Why Season 10 of ‘American Horror Story’ Is Split Into Two Parts

AHS fans who have not been paying attention may be very confused next week when the FX show goes from a story about artist-vampires to one about the boom in UFO sightings in the 1950s.

No, this is not one of American Horror Story’s many flashbacks: Season 10 has been split into two parts this year. The first part is “Red Tide” which viewers have been watching on FX and Hulu over the last five weeks, and the second part is “Death Valley,” which begins on Wednesday, September 29.

The fact that American Horror Story Season 10 would be split in two was teased by this season’s title, “Double Feature.”

However, fans have still found themselves wondering exactly why the show is fitting two stories into the space of one.

Why American Horror Story Season 10 is split into two parts

AHS creator Ryan Murphy has been teasing that Season 10 would tell two stories since the end of the 1984 season in 2019. In a Variety interview, he said that he was toying with “dealing with two ideas and I lean towards whichever is more in my brain right now.”

However, as American Horror Story: Double Feature shows, the super-producer eventually decided to do both ideas.

Murphy also hinted that year that the new season would involve extra-terrestrial. When TV Guide asked him what the Season 10 theme would be, he pointed them to Episode 8 of 1984. In that episode, a true-crime journalist mentions aliens in a conversation with the characters played by Emma Roberts and Angelica Ross (who went on to star in AHS Season 10).

Notably, she also mentions Bigfoot in this exchange, who would become a major plot point in an episode of the AHS spin-off American Horror Stories.

american horror story double feature

Promo image for “American Horror Story: Double Trouble.” This season has two stories: One about vampire-like creatures in modern-day Provincetown and another about aliens in the 1950s.

FX

American Horror Stories also gives us a further clue as to why the original show has split Season 10 into two. The creation of the spin-off show that tells a new story every week showed that the show was willing to experiment with telling shorter stories.

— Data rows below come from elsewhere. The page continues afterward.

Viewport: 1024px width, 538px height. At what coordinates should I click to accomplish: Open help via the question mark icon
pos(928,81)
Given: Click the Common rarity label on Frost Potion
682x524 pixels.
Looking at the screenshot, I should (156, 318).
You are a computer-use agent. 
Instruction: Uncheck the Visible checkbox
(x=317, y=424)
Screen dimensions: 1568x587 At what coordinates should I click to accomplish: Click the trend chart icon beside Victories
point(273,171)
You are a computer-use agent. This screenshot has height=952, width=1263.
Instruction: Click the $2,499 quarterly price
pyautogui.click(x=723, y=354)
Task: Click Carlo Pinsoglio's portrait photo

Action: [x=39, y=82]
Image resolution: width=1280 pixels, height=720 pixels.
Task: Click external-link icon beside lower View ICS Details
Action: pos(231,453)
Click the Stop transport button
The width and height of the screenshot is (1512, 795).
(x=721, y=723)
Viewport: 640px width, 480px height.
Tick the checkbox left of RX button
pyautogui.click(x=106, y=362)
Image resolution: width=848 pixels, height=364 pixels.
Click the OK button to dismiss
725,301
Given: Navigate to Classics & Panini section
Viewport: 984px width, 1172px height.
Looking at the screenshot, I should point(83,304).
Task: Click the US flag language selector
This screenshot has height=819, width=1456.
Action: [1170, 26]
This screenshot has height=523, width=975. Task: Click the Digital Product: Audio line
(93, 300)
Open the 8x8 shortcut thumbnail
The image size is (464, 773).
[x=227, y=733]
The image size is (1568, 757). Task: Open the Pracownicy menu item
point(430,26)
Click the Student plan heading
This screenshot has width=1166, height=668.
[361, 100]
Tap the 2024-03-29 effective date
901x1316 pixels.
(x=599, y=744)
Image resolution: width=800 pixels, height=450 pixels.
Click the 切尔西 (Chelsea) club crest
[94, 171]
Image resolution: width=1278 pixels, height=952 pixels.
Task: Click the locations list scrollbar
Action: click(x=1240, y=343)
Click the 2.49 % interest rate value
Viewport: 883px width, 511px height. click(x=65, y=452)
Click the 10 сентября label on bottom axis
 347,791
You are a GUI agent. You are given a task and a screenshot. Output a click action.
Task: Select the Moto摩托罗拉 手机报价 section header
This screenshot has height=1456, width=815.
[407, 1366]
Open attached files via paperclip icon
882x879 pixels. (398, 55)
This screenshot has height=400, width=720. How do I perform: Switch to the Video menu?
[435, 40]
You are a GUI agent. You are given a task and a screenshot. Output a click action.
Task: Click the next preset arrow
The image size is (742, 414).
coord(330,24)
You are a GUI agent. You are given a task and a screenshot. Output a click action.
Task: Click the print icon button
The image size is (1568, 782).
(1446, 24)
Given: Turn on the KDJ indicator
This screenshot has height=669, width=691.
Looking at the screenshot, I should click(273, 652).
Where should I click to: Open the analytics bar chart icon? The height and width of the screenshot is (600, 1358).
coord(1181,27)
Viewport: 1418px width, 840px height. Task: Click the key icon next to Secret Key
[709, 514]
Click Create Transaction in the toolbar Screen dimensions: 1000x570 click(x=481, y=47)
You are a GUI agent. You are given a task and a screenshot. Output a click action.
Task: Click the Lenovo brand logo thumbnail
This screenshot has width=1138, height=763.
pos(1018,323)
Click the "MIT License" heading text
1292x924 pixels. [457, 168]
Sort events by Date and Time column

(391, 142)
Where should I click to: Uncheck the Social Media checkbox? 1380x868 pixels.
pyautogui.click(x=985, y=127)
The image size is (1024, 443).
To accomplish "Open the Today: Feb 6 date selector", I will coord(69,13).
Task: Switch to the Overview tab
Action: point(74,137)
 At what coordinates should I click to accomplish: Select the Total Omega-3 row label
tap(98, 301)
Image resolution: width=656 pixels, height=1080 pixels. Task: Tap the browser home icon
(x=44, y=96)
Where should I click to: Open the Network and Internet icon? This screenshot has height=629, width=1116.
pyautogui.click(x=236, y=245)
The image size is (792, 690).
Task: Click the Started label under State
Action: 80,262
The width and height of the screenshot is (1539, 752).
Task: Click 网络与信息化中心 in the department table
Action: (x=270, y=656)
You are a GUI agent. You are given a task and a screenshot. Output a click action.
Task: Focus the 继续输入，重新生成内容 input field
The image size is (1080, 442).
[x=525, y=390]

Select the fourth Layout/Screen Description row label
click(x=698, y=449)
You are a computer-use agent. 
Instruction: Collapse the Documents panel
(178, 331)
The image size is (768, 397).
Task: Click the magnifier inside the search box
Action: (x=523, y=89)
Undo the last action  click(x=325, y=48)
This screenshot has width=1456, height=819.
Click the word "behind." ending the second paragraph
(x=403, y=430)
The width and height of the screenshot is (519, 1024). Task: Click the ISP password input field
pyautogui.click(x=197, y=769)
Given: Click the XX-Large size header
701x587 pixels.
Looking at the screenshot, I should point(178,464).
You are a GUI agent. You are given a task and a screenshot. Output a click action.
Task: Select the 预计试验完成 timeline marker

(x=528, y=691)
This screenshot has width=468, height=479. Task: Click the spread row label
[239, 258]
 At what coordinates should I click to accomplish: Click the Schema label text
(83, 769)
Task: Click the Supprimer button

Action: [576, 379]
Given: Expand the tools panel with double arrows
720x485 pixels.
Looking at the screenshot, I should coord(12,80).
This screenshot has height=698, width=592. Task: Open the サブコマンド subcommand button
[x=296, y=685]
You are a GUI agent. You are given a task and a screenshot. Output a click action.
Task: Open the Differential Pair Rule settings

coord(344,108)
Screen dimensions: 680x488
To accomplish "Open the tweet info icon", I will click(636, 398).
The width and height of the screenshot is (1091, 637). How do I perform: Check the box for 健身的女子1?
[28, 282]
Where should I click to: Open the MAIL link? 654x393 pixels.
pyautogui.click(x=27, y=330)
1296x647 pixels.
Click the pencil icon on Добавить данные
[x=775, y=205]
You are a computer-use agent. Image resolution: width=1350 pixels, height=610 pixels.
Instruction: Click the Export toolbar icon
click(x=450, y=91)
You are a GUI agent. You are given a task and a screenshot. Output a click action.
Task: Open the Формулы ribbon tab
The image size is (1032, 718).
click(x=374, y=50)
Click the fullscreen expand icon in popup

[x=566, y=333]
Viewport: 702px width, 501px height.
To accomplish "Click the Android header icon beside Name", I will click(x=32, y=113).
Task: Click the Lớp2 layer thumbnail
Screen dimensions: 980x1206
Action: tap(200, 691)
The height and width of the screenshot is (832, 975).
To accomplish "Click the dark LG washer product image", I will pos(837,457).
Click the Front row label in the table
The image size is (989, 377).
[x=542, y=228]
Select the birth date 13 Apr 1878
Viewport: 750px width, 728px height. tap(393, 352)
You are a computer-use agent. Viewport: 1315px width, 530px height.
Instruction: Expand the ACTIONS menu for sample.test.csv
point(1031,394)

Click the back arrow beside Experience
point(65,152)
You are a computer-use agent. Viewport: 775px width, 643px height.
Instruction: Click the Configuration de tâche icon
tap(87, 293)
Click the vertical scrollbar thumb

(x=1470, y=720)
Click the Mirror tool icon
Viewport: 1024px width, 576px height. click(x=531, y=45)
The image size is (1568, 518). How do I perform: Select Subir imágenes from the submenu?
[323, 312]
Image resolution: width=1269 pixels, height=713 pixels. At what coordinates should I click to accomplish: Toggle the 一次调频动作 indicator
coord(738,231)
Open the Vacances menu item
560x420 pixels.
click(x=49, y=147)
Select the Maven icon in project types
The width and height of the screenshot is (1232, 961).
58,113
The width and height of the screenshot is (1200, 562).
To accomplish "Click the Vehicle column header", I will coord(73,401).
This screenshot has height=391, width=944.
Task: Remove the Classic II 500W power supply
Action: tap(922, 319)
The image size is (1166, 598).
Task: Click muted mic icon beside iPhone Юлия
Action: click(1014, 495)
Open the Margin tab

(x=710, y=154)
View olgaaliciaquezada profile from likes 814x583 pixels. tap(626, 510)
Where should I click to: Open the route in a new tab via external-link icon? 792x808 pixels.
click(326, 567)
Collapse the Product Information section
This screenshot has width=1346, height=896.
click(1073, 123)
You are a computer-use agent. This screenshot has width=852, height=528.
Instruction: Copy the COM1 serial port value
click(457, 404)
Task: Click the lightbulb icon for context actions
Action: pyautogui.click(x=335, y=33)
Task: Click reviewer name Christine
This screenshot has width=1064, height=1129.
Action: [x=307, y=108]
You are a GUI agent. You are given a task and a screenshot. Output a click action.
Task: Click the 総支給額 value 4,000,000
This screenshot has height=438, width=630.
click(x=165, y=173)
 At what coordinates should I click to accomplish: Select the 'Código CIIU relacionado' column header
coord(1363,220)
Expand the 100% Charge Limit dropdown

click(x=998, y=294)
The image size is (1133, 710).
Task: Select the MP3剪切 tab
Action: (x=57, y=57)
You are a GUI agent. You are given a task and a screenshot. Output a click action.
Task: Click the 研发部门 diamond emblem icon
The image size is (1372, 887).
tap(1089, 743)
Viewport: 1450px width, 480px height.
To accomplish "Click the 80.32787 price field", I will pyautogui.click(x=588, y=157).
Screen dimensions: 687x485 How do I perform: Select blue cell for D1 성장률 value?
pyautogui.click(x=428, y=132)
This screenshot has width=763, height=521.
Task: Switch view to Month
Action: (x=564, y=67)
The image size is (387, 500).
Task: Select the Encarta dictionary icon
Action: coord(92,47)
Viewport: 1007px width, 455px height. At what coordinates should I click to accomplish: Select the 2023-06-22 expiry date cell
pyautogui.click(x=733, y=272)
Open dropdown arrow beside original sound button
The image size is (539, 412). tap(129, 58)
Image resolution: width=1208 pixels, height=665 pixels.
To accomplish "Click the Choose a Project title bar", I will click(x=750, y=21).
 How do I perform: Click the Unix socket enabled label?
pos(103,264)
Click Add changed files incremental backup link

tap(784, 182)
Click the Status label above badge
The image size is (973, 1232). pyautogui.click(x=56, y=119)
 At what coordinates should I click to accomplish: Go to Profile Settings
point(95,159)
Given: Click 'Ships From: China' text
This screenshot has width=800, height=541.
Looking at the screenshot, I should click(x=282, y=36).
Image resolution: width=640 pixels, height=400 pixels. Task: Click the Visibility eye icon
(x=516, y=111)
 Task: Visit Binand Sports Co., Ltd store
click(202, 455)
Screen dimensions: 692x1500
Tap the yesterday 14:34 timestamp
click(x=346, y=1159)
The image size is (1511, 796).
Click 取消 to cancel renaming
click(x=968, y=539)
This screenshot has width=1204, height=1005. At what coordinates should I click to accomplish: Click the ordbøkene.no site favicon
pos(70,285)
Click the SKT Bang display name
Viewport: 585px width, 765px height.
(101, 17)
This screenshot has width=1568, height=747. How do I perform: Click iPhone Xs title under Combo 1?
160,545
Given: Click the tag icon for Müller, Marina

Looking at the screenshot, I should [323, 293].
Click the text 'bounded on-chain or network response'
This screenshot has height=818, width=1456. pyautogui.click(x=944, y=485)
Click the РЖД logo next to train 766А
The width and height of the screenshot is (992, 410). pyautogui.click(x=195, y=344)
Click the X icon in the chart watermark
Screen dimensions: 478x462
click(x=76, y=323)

Different seasons have had different episode lengths depending on how long the story they wanted to tell was. 1984, for example, was nine episodes, while seasons like Freak Show had been 13.

In doing this, the show is also paying tribute to Hollywood history. The season is named Double Feature after a marketing gimmick movie theaters in the U.S. used to bring people in during the Great Depression and for the next few decades afterwards.

A double feature would see a theater offering two films for the price of one. Sometimes this would be a lower-budget “b” picture (which is where the phrase “B-movie” comes from) followed by a higher-budget “a” picture. Other times, it would be two genre movies together, be it sci-fi (which inspired the Rocky Horror song “Science Fiction Double Feature”) or horror (which inspired American Horror Story Season 10).

Murphy is a well-known fan of classic Hollywood, as seen in shows he has worked on like Hollywood and Feud: Bette and Joan, and this seems like his latest tribute to the Golden Age of Hollywood.

American Horror Story Season 10 airs Wednesdays at 10 p.m. ET / 9 p.m. CT on FX. Episodes are available the next day on Hulu.